--- Start of Raw data ---
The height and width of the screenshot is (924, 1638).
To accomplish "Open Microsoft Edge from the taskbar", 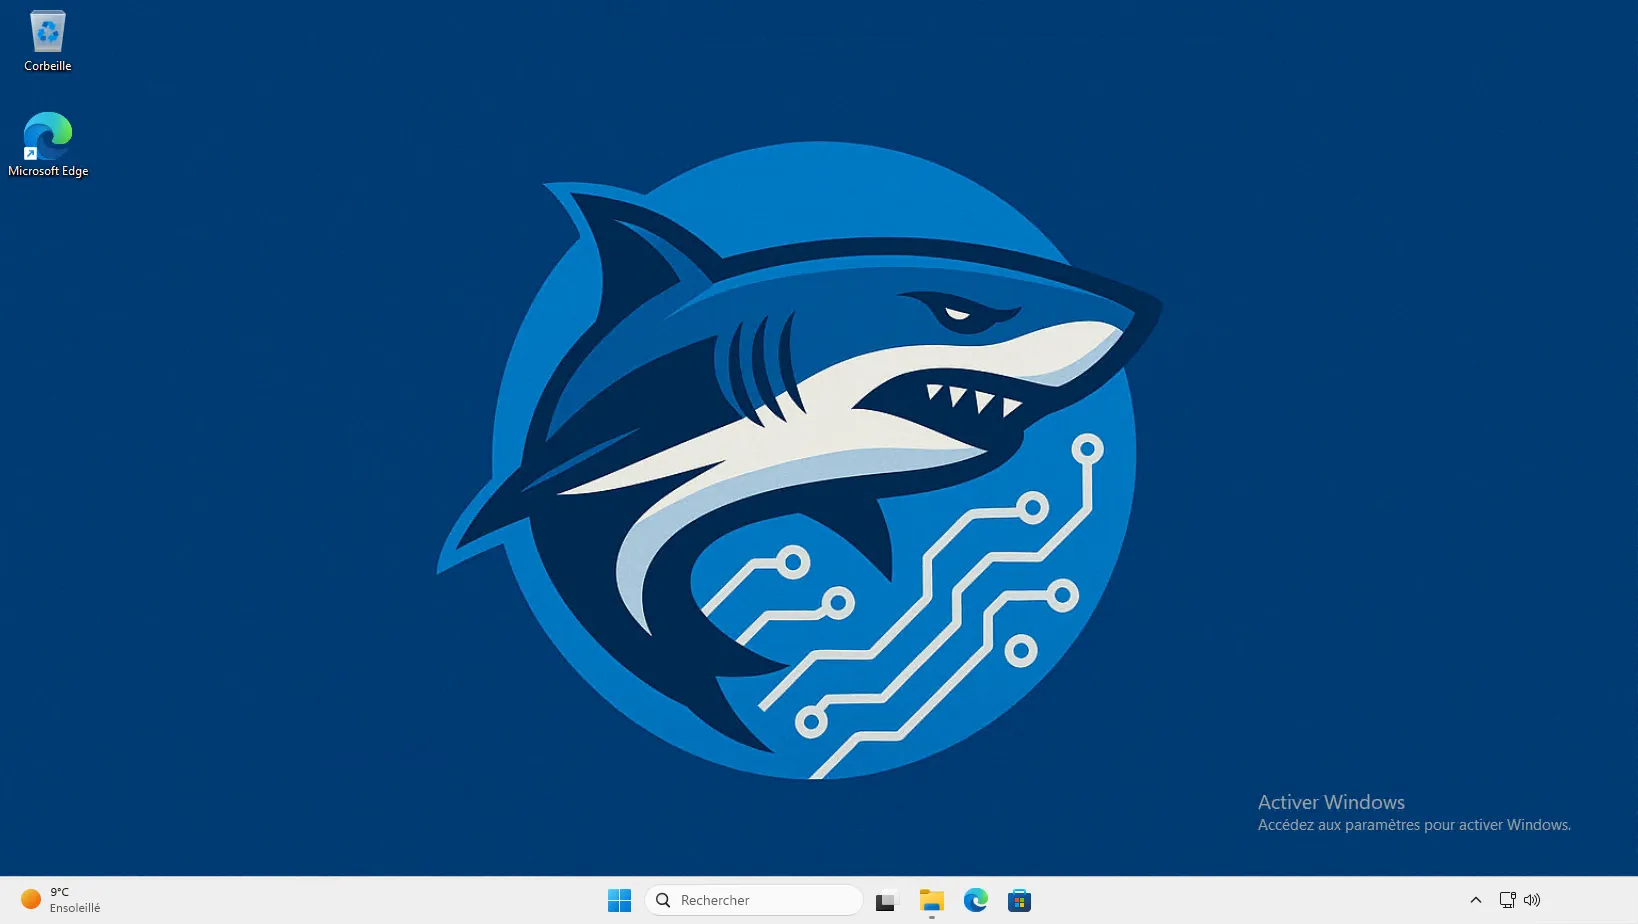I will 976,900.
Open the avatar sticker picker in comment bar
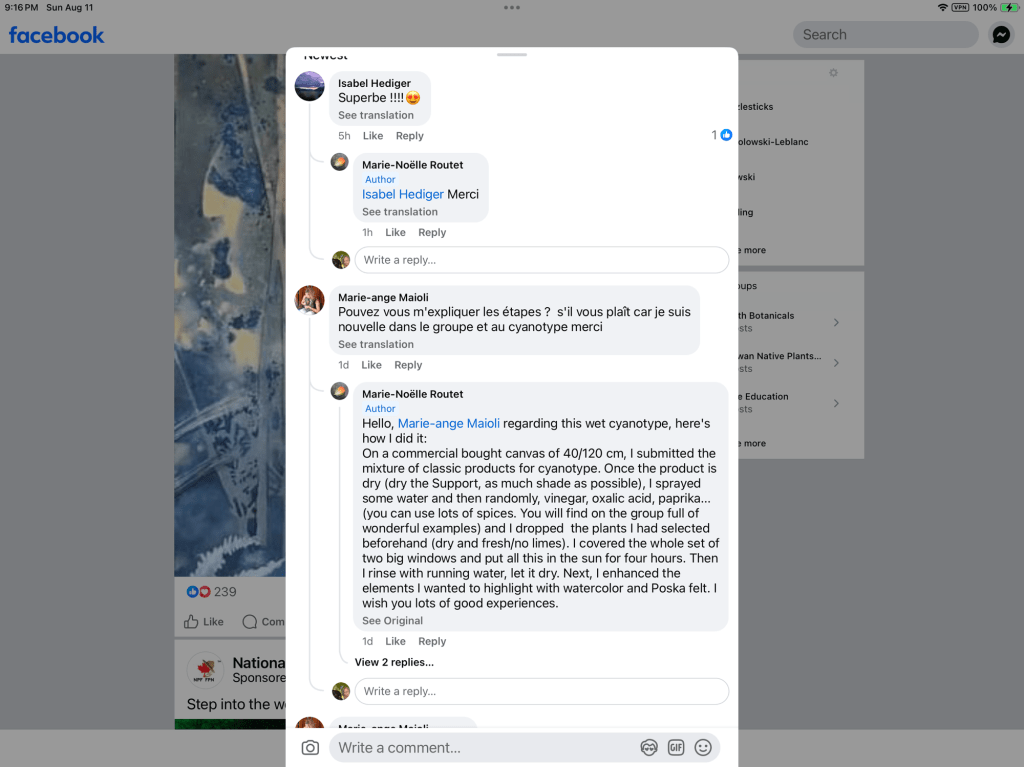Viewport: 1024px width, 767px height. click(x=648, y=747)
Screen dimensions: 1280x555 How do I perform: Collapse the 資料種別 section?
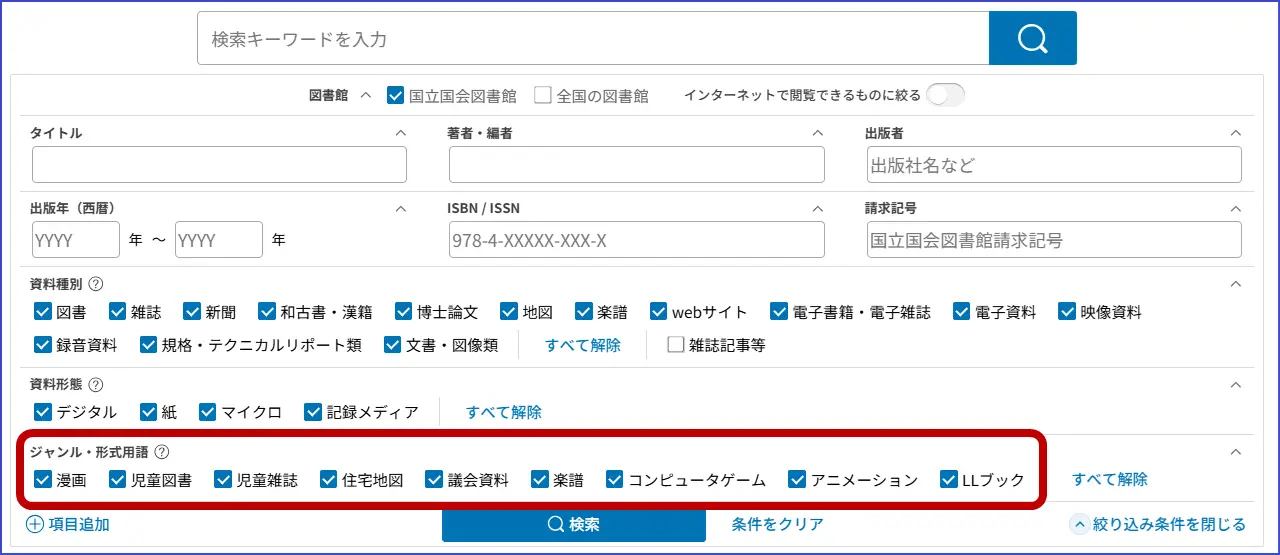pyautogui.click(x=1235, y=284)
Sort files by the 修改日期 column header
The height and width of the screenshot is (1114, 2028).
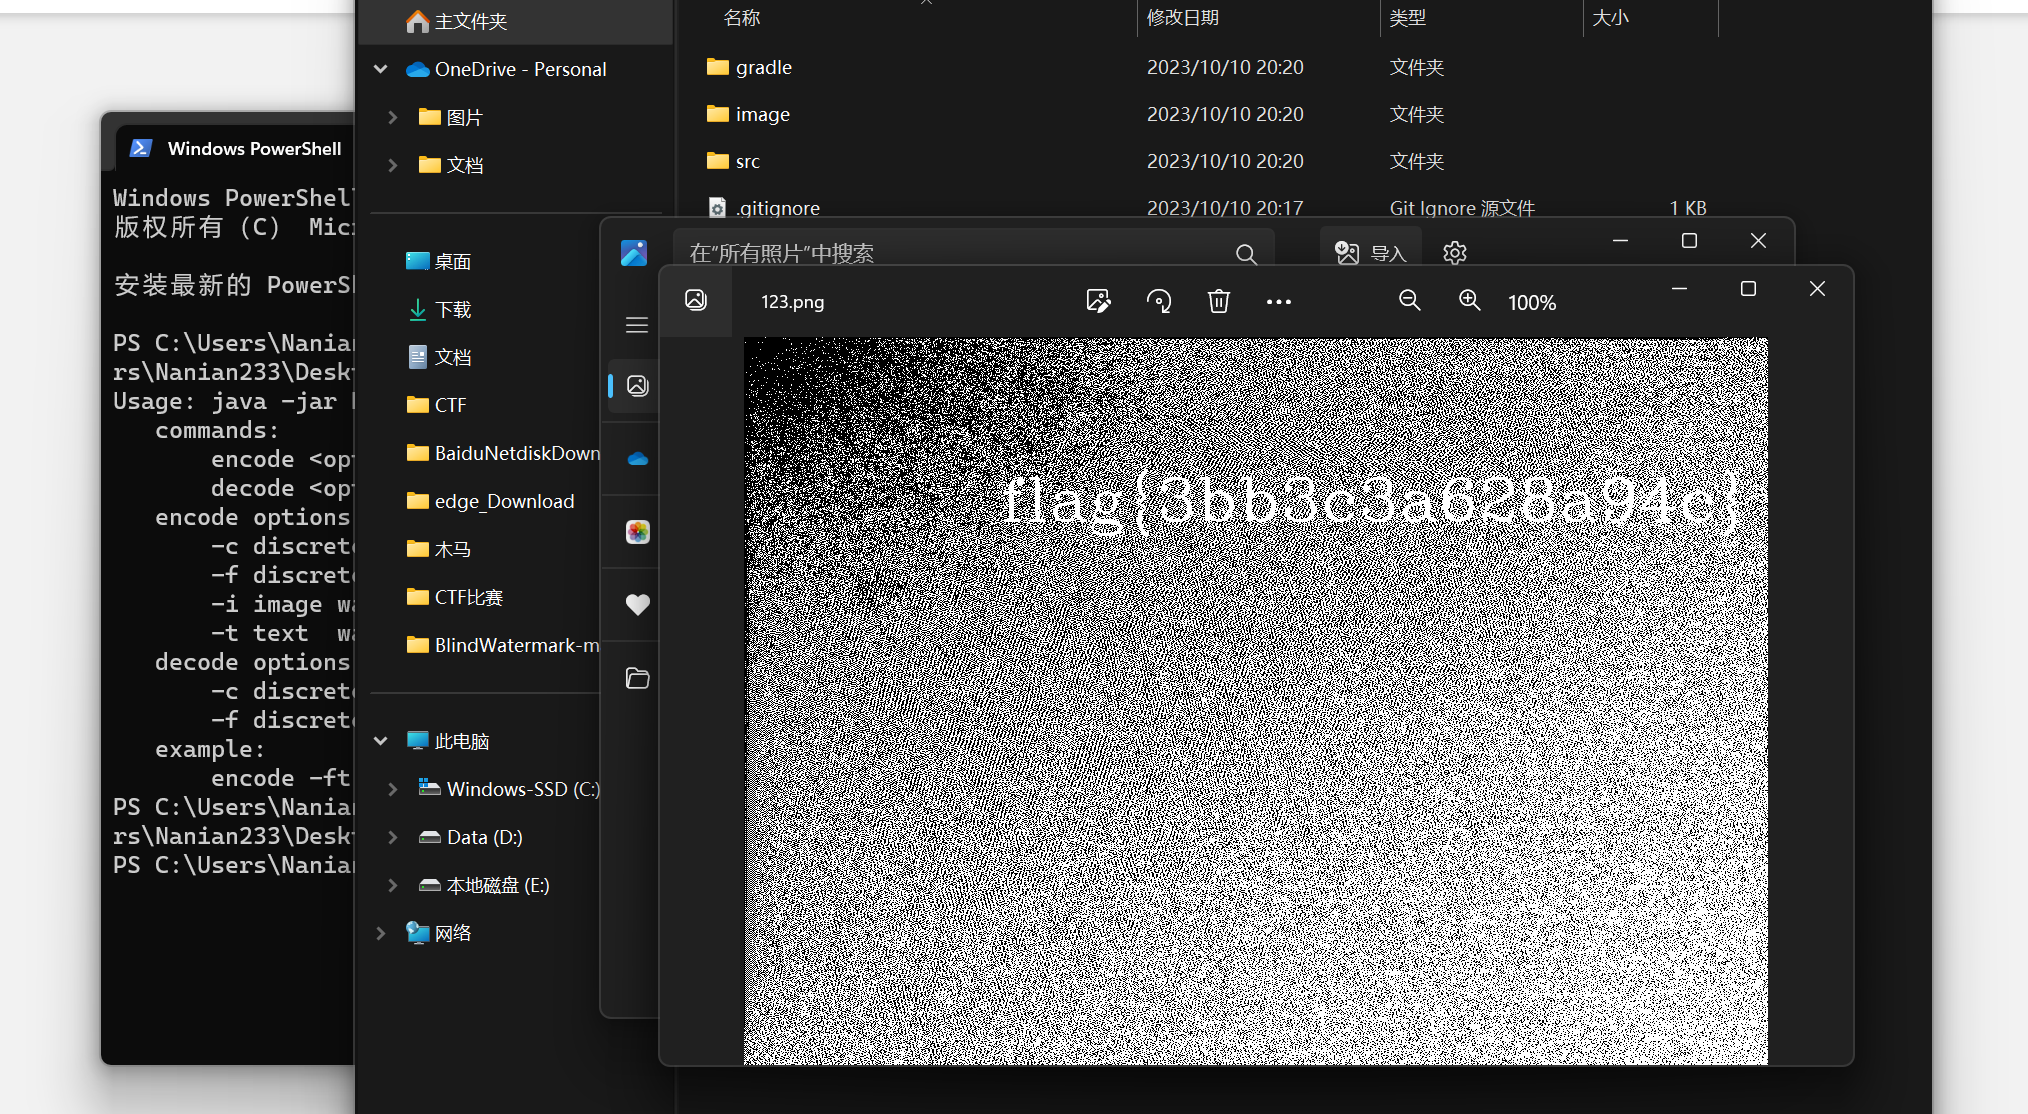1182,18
--- End of Raw data ---
--- Problem details ---
Repeat word for word the stretch of lines from the one containing "Open the avatar sticker picker in comment bar" through the end of the lines, leaving out the pictures.

--- Task solution ---
Open the avatar sticker picker in comment bar
Viewport: 1024px width, 767px height. click(x=648, y=747)
Screen dimensions: 1280x555 How do I perform: Collapse the 資料種別 section?
pyautogui.click(x=1235, y=284)
Sort files by the 修改日期 column header
The height and width of the screenshot is (1114, 2028).
1182,18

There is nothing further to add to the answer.